Postoperative Assessment and Rehabilitation

In 1984, the Clinical Assessment Committee of the American Society for Surgery of the Hand (ASSH) recommended four standardized areas of importance in evaluating the progress of peripheral nerve injury and repair:
1. Sensibility testing
2. Motor testing
3. Subjective evaluation
4. Sudomotor function

Sensibility Evaluation

The basic minimum tests recommended for sensibility evaluation are stationary (static) two-point discrimination and moving two-point discrimination.

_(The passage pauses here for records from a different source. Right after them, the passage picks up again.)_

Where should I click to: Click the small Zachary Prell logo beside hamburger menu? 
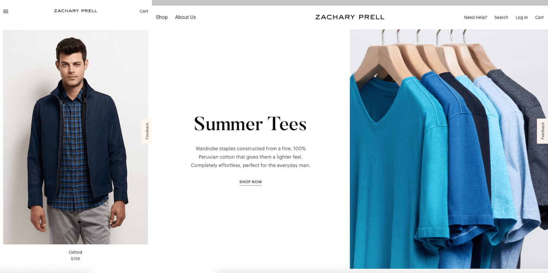tap(76, 11)
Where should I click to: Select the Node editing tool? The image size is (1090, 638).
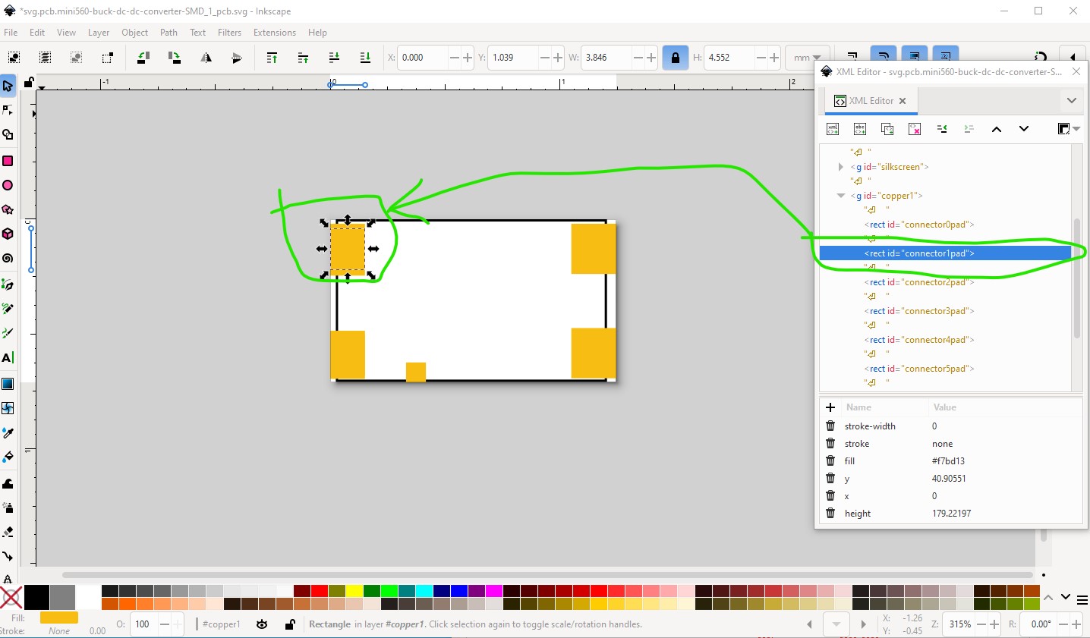click(x=8, y=111)
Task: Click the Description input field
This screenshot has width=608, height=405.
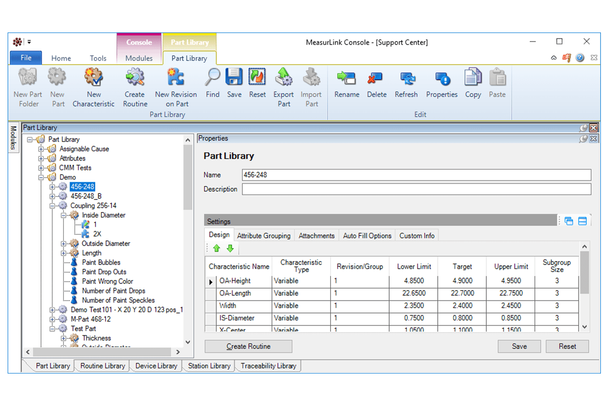Action: pos(416,189)
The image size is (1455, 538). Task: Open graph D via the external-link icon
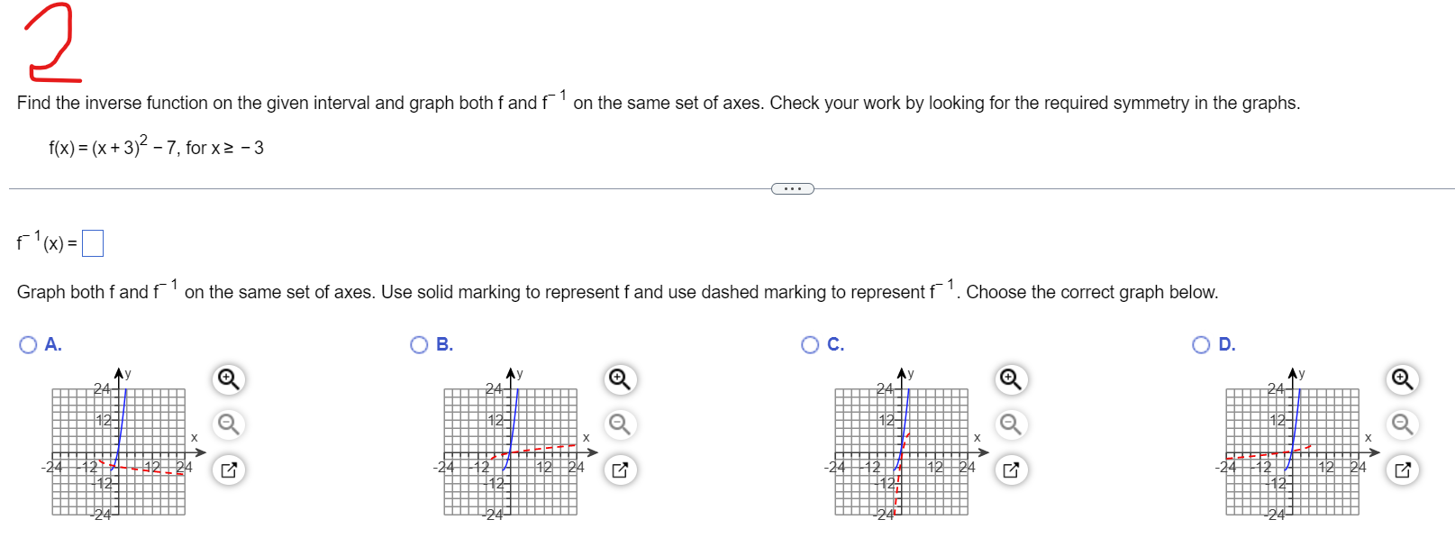pos(1400,469)
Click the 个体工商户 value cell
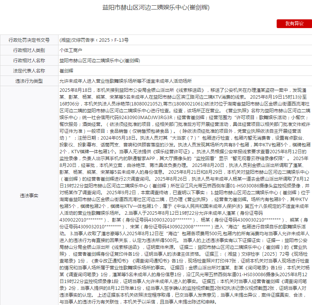The width and height of the screenshot is (312, 305). (71, 50)
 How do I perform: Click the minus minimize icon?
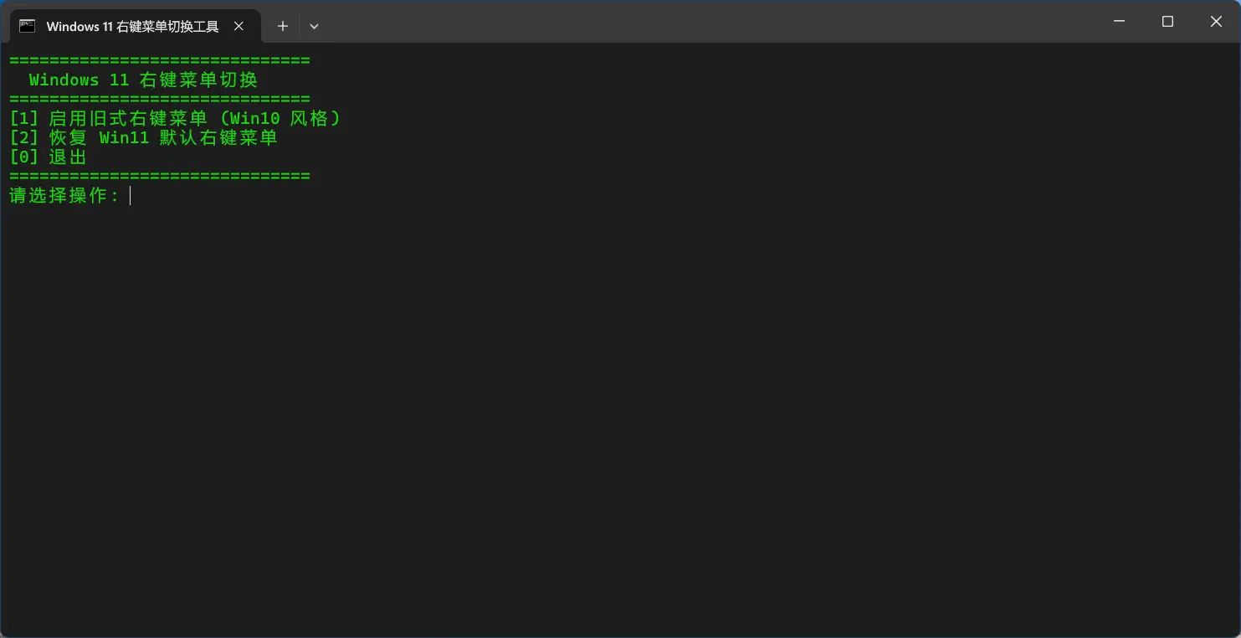1119,21
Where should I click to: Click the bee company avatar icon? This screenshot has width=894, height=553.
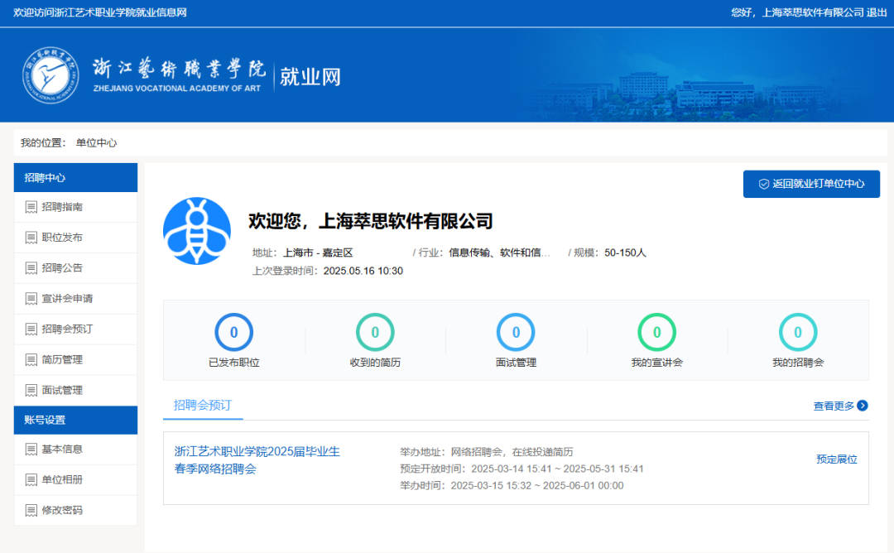pyautogui.click(x=197, y=231)
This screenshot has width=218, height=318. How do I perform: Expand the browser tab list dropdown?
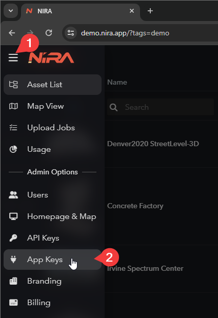point(11,11)
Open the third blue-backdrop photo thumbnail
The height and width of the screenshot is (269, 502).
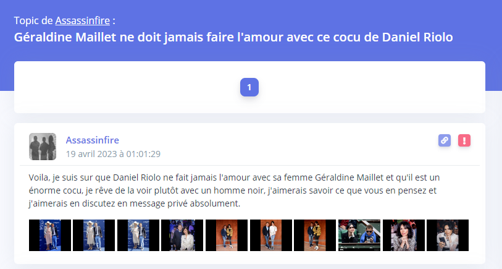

• Moving Two-Point Discrimination (Dellon): Evaluates the quickly adapting mechanoreceptors (Meissner corpuscles). It is typically the first to return following nerve repair.
• Static Two-Point Discrimination (Weber): Evaluates the slowly adapting mechanoreceptors (Merkel cells). Normal static two-point discrimination at the fingertip is 2 to 5 mm.

Functional tactile gnosis returns concurrently with the return of two-point discrimination. A formal statement relative to sweating (sudomotor function) should always be included in the longitudinal outpatient evaluation.

Postoperative Protocol

• Phase I (0-3 Weeks): The extremity is immobilized in a custom orthosis to protect the repair. For volar repairs (median/ulnar), the wrist and digits are placed in slight flexion.
• Phase II (3-6 Weeks): The orthosis is adjusted to allow protected, guided active range of motion (ROM) to prevent tendon adhesions while avoiding tension on the nerve repair.
• Phase III (6+ Weeks): Progressive strengthening and sensory re-education programs are initiated. Sensory re-education helps the cerebral cortex remap the altered afferent signals arriving from the regenerating nerve.

By adhering to these rigorous standards of clinical examination, precise microsurgical technique, and structured postoperative assessment, orthopedic surgeons can maximize functional recovery in patients sustaining complex peripheral nerve injuries.